The choice of Daley as the new CoS is bothering some on the left because of these very business credentials he brings with him. While not an idealistic liberal, Daley is more of the old-Democratic family style Democrats. For lack of a better description, he's a true-blue Chicago Democrat. He gets things done, he builds the right coalitions, and he (generally) in on the right (left) side. While he has criticized some policy pushes from the White House (spending a year on health care, parts of the Wall Street reform bill), he is a pragmatic Democrat who can really bring something to the White House that they've been missing lately.
Not too mention, he can keep people in line, pretty much the biggest part of the job.

Wednesday, January 5, 2011

111th Congress, I Think I Shall Miss You Most of All

Today the 112th Congress started up, with John Boehner becoming Speaker of the House. As we move into this (hopefully short) era of Republican rule of the House, I think it would be nice to look back on the accomplishments of the last congress. The Democrats website has a top-ten list, which has some of the greatest hits of the last few years.
It was an exciting time, filled with lots of great debates over important issues. Sure, there were some fairly dumb things. But hey, everybody says something dumb every once in awhile.

Tuesday, January 4, 2011

Eastern Elites

I was watching MSNBC's "Morning Joe" today, and I realized that there's an opportunity to be had in this, the land of 5 trillion cable channels.
Our major news media outlets are insanely east-coast oriented.
I came across five different stories today about New Jersey governor Chris Christie, who is not a candidate for president in 2012 (or IS he?). New Jersey is the eleventh most populous state in the union, with 8.7 million people, just over the entire population of New York City. Sure, Christie is doing some mildly noteworthy things, but California has more than four times as many people. Texas has 25 million people, and I haven't seen their governor show up in my sphere in awhile. Now, I live in California and Jerry Brown just got sworn in yesterday, so he's shown up in the news a little more than he normally would.

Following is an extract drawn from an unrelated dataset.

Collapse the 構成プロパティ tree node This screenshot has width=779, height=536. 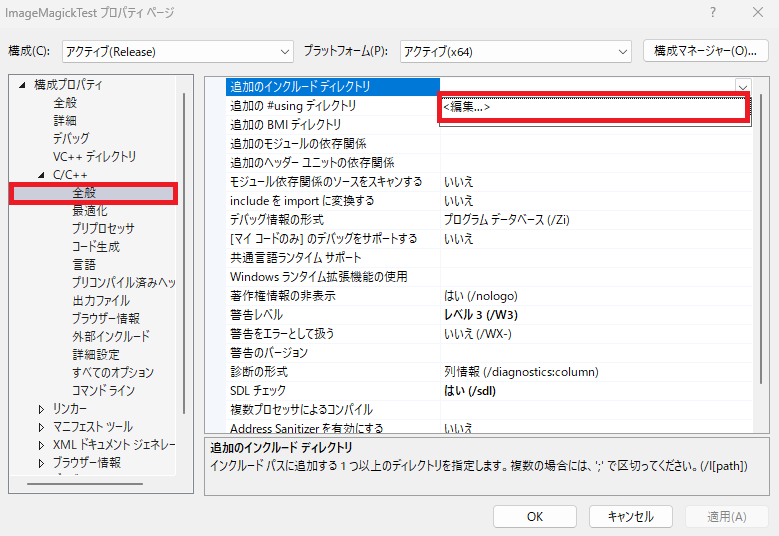[21, 85]
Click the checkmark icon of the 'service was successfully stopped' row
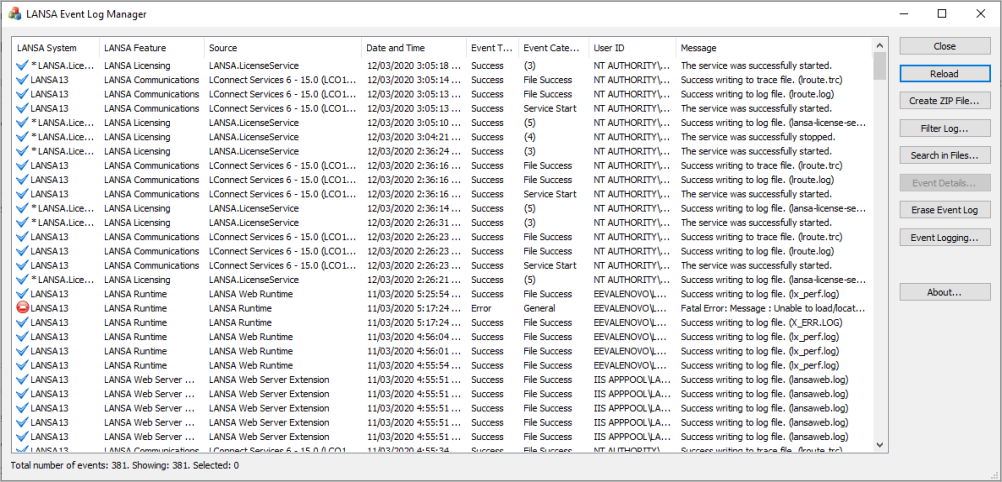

What there seems like there would be a fairly decent market for is a news network that doesn't focus on the handful of states in the northeast, but instead focuses on the entire rest of the country. Sure, New York City was covered in snow? Mention that. Detroit is now cheaper for corporations to home their call centers than India? Maybe spend a little more time on that. Michigan is home to nearly nine million people, and Detroit is just a hop skip and a jump from Ohio and Indiana. It's a big country, and there's plenty of news to be had outside the fact that the mayor of NYC gave an address partly in Spanish.